L'ambition culturelle du Trait d'union passe par un questionnaire à la population

     
« A l’aube de la cinquième saison, comment le public perçoit-il le Trait d’union ? ». Une question qui attend une réponse publique, par le biais d’un questionnaire à la Prévert. Dirigé en binôme

 « Quelles sont les critiques, les attentes, les suggestions ? Quels sont les encouragements ?... » Pour permettre à l’équipe du Trait d’Union de faire en sorte que ce lieu soit plus ancré encore dans la vie de la cité, un questionnaire va circuler, non seulement chez les usagers du centre culturel François Mitterrand, mais aussi chez les habitants de Neufchâteau et de la communauté de communes du pays de Neufchâteau. Quelques instants à consacrer aux réponses, mais qui seront précieux à toute l’équipe qui anime le centre culturel, mais aussi à la municipalité qui finance ce haut lieu de la Culture néocastrienne.  

 Gestion en binôme 

 Michel Jean Thomas c’est le directeur artistique. C’est lui qui établit et propose la programmation annuelle. Sans tomber dans le nombrilisme, le directeur suprême du Trait d’Union joue la carte de la diversité à fond, « car il n’y a pas un public, mais des publics ». Et Michel Jean Thomas veut que tous, du plus petit au plus grand, du plus jeune au plus âgé, franchissent un jour les portes du pôle culturel néocastrien. Sans pour autant tomber dans la médiocrité.
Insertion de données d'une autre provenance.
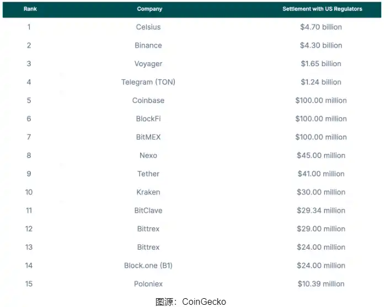390x307 pixels.
Task: Select the Telegram (TON) cell
Action: [x=148, y=82]
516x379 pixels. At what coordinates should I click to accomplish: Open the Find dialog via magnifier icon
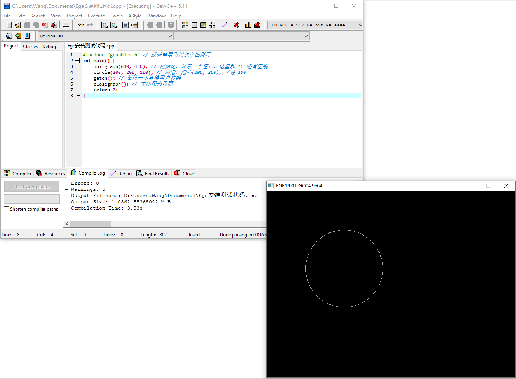click(104, 24)
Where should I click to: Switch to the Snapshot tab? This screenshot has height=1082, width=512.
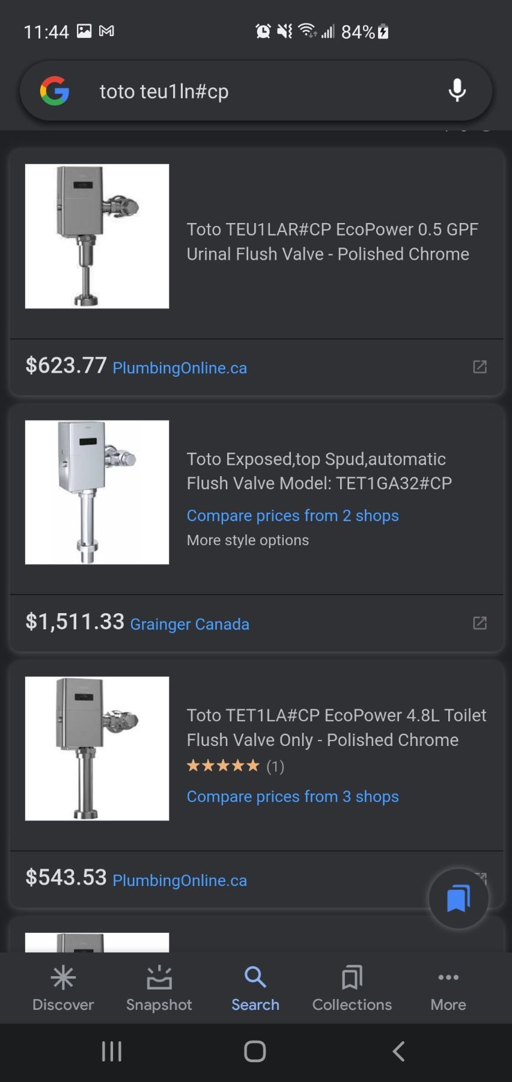click(159, 989)
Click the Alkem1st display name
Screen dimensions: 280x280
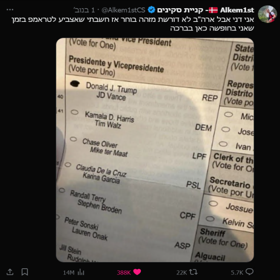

Il rêve d’inscrire un spectacle de « la Comédie Française » à son programme. Hélas, si les Parisiens parlent d’ouvrir leurs spectacles aux petites villes, ils sont trop frileux pour passer aux actes. « Je voudrais voir Laurent Stocker sur la scène du Trait d’Union » se prend à rêver le directeur artistique. 

 Analyser et observer 

 Marie-Chantal Kinzelin, c’est l’une des deux têtes du Trait d’Union. C’est elle qui va analyser, observer ce qui se passe dans les coulisses au Trait d’Union. Déchiffrer à partir du nombre de personnes qui fréquentent l’espace culturel, de quel milieu, de quel endroit, à quelle heure, pour quelles manifestations, en privé, en famille ou en public, comment on pourra encore étendre le service vers les publics viennent dans cette grande maison de verre, qui se veut ouverte à tous, mais qui reste encore trop obscure pour certains. 

 Une volonté politique 

 Pour le premier magistrat, Jacques Drapier « nous avons une réelle volonté politique de développer la Culture à Neufchâteau, mais nous avons aussi une obligation de vérifier si les deniers du contribuable sont bien placés. Ici c’est de l’argent bien placé » insiste Jacques Drapier prêt « à aller au devant du Jugement de la population » sur ce service rendu par la Ville de Neufchâteau à ses administrés, qui profite à tous les villages des communauté de communes  aux alentours. « Je veux des résultats, bons ou mauvais, pour pouvoir réagir ». Un maire qui veut monter ses ambitions culturelles et ne les juge pas « extravagantes, mais bien attractives : « nous avons la chance d’avoir une équipe exceptionnelle autour de Michel Jean Thomas, d’avoir aussi un patrimoine immobilier extraordinaire » que le maire ne veut pas voir sombrer dans la routine. 

 Il manque un label

  Les salles culturelles ont un label. Neufchâteau mériterait le sien, mais qui ne vient pas. « Pourtant on a un projet artistique ouvert. Qui ne tient pas compte de mes préférences, mais bien de tous les goûts des publics qui fréquentent le Trait d’Union. Il faut savoir que 30 000 personnes sont entrées au Trait d’Union en 2006 ! » Un grand bonheur pour Michel Jean Thomas, ce sont les jeunes qui lui apportent sur un plateau. « Ce sont eux qui m’ont demandé de programmer un stage avec des professionnels, en danse classique ». De quoi conforter la ligne directrice que s’est imposée le directeur du Trait d’union, qui pourra, grâce au questionnaire « se remettre, encore et  toujours en question ».